Valley News – Will your phone contact list be ready when the 603 area code becomes mandatory?

By the end of the month, an unpleasant surprise will lurk in some phone calls, as New Hampshire ends 74 years of contact with people in the state without using the 603 area code.

“People need to be aware instead of being caught off guard,” said Mark Doyle, director of the New Hampshire Department of Safety’s emergency services and communications division. Otherwise, he said, they’ll hear that dreaded recording: “Your call cannot be completed as dialed.”

As you may already know, thanks to a warning from your telephone company, on October 28 the state will begin “10-digit dialing,” in which area code 603 must be used in front of all numbers. While not mandatory until next July, there’s no easy way to tell which calls need the area code and which don’t.

So, for all intents and purposes, October 24 will be the first time since 1947, when area codes were created, that seven digits won’t be enough.

The change comes due to the rollout of ‘988’ as the new national suicide hotline in July 2022. Like other three-digit emergency numbers, this will make it easier for people to ask for ugly.

Before the number can go into effect, however, something must be done about existing phone numbers that start with 988; otherwise, the dial-up telephone network will be confused. In New Hampshire, that includes hundreds of phone numbers in Portsmouth – hence the need to start every call with 603.

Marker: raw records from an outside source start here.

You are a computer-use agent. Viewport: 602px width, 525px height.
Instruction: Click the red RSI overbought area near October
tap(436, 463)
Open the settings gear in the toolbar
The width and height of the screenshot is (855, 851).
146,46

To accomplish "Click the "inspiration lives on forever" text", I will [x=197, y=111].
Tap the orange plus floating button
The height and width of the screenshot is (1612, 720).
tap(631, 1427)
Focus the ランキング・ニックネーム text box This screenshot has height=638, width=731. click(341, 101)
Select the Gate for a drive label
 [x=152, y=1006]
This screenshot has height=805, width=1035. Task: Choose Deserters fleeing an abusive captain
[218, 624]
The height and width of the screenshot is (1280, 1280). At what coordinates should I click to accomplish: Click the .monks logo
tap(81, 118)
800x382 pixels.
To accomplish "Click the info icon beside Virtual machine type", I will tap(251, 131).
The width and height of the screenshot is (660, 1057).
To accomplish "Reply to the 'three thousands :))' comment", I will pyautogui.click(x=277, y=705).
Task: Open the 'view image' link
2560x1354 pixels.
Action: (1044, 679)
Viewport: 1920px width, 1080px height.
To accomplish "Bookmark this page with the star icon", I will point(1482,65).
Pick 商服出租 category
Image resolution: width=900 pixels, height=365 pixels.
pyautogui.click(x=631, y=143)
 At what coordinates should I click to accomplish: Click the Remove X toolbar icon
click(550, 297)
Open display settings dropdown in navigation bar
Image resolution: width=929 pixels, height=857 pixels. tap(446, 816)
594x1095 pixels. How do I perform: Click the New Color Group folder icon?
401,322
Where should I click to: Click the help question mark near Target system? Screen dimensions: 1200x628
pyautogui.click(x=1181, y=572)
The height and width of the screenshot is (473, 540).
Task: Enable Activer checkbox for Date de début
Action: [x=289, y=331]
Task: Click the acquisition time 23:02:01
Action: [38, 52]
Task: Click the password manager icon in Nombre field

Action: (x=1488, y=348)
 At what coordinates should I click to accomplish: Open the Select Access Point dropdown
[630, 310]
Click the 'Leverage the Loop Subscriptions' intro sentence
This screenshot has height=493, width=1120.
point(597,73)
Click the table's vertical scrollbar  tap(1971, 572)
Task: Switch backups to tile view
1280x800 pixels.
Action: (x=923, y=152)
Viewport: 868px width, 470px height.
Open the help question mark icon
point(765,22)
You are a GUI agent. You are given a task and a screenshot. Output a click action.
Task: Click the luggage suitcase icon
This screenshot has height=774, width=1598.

Ten-digit dialing is also coming to other states that have a single area code, including Vermont, where the city of Troy has 988 as its central. It doesn’t come to Maine, though, because that state has never used 988 as a prefix for a number. Massachusetts, with several area codes, already has 10-digit dialing in most places, which will not change.

The area code requirement will be an annoyance for those of us who forget it when calling or haven’t checked the ‘contacts’ list on their phone and made sure 603 proceeds to all New Hampshire numbers. This is much more of an issue for businesses or organizations with equipment that makes calls based on a database of numbers.

Verizon puts it this way in its announcement: “Any services, auto-dial equipment, or other types of equipment programmed to make calls to local 7-digit numbers will need to be reprogrammed to make calls to 10-digit numbers, including area code Some examples are: life safety systems and medical monitoring devices, PBXs, fax machines, internet dial-in numbers, fire or burglar alarm systems, other security systems or gates, speed dialers, lists contacts from mobile or other cordless phones, call forwarding settings, voice mail services and other similar functions.

If not done, it could even be dangerous. The 911 system, for example, depends on a database that links this hotline to local emergency services.

“We had to go in and rebuild the database that has those phone numbers, we’ve already gone ahead and dealt with that,” Doyle said.

The statewide Emergency Alert System’s massive database does not have this problem. It only connects to cell phones which, because they use a different network, usually need area codes.

The telephone numbers date back to 1879 in Lowell, Mass., when a measles epidemic decimated the town’s manual switchboard staff, forcing the creation of a system that could be used by less trained operators.

Depending on location, telephone numbers had three, four or five digits until the 1930s when the seven-digit system was created, consisting of a three-digit prefix associated with a central office followed by four linked digits to a specific line. In the 1950s, the first part of the prefix was associated with letters on the dial, so that a Concord number such as 225-1234 could be recalled as Capital-5-1234. This practice ended in the 1970s.

Area codes were created in 1947 to allow interstate calling without operator assistance. New Hampshire’s 603 was one of the original 86 area codes. At the turn of the millennium, it was feared that the state would soon need a second area code due to growth, but improvements in how phone numbers are distributed—combined with changes in number distribution due to cell phones – means the state will be fully covered by 603 for at least another decade.